=== Section Start ===

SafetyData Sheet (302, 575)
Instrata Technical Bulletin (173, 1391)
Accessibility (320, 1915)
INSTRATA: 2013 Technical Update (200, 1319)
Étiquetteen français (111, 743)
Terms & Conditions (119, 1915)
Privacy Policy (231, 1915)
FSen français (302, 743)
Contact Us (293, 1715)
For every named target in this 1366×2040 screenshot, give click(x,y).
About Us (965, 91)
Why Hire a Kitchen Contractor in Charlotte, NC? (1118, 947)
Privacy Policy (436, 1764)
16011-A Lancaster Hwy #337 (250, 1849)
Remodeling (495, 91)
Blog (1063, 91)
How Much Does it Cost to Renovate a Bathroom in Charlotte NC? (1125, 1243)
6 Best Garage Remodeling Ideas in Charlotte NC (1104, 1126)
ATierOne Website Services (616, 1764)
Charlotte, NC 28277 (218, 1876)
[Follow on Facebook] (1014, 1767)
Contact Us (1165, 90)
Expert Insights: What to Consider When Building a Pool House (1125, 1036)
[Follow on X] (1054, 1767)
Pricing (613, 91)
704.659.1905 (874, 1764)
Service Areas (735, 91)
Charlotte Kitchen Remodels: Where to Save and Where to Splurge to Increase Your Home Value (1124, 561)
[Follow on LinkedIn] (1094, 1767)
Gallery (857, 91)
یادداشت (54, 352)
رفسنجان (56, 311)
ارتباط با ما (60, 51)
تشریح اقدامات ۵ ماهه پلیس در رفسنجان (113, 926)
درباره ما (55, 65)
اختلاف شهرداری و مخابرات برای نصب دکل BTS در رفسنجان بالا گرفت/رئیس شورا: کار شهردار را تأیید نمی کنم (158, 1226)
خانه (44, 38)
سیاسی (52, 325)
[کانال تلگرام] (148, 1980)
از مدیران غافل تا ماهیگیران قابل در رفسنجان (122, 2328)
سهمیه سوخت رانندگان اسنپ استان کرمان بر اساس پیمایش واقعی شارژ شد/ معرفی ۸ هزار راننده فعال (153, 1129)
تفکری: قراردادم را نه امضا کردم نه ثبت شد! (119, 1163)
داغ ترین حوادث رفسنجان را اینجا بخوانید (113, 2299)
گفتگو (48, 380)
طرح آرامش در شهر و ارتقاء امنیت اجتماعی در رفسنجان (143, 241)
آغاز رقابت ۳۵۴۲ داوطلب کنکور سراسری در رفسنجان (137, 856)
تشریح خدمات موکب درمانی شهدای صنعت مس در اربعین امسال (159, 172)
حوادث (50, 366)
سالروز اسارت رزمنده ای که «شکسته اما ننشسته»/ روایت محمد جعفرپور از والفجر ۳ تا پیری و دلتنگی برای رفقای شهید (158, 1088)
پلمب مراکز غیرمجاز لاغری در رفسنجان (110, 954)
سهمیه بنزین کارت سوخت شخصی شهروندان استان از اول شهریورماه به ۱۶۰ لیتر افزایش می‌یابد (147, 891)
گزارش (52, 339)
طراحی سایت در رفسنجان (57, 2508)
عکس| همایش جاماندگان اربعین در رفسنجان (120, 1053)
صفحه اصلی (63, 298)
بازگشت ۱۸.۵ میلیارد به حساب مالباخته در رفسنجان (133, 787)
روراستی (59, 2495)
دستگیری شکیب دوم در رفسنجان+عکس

=== Section End ===

§ TASK TO CARRY OUT
In the listing above, find the line containing "سهمیه سوخت رانندگان" and the line containing "پلمب مراکز غیرمجاز", then repeat those two lines and everything between them exactly.

§ TASK OUTPUT
سهمیه سوخت رانندگان اسنپ استان کرمان بر اساس پیمایش واقعی شارژ شد/ معرفی ۸ هزار راننده فعال (153, 1129)
تفکری: قراردادم را نه امضا کردم نه ثبت شد! (119, 1163)
داغ ترین حوادث رفسنجان را اینجا بخوانید (113, 2299)
گفتگو (48, 380)
طرح آرامش در شهر و ارتقاء امنیت اجتماعی در رفسنجان (143, 241)
آغاز رقابت ۳۵۴۲ داوطلب کنکور سراسری در رفسنجان (137, 856)
تشریح خدمات موکب درمانی شهدای صنعت مس در اربعین امسال (159, 172)
حوادث (50, 366)
سالروز اسارت رزمنده ای که «شکسته اما ننشسته»/ روایت محمد جعفرپور از والفجر ۳ تا پیری و دلتنگی برای رفقای شهید (158, 1088)
پلمب مراکز غیرمجاز لاغری در رفسنجان (110, 954)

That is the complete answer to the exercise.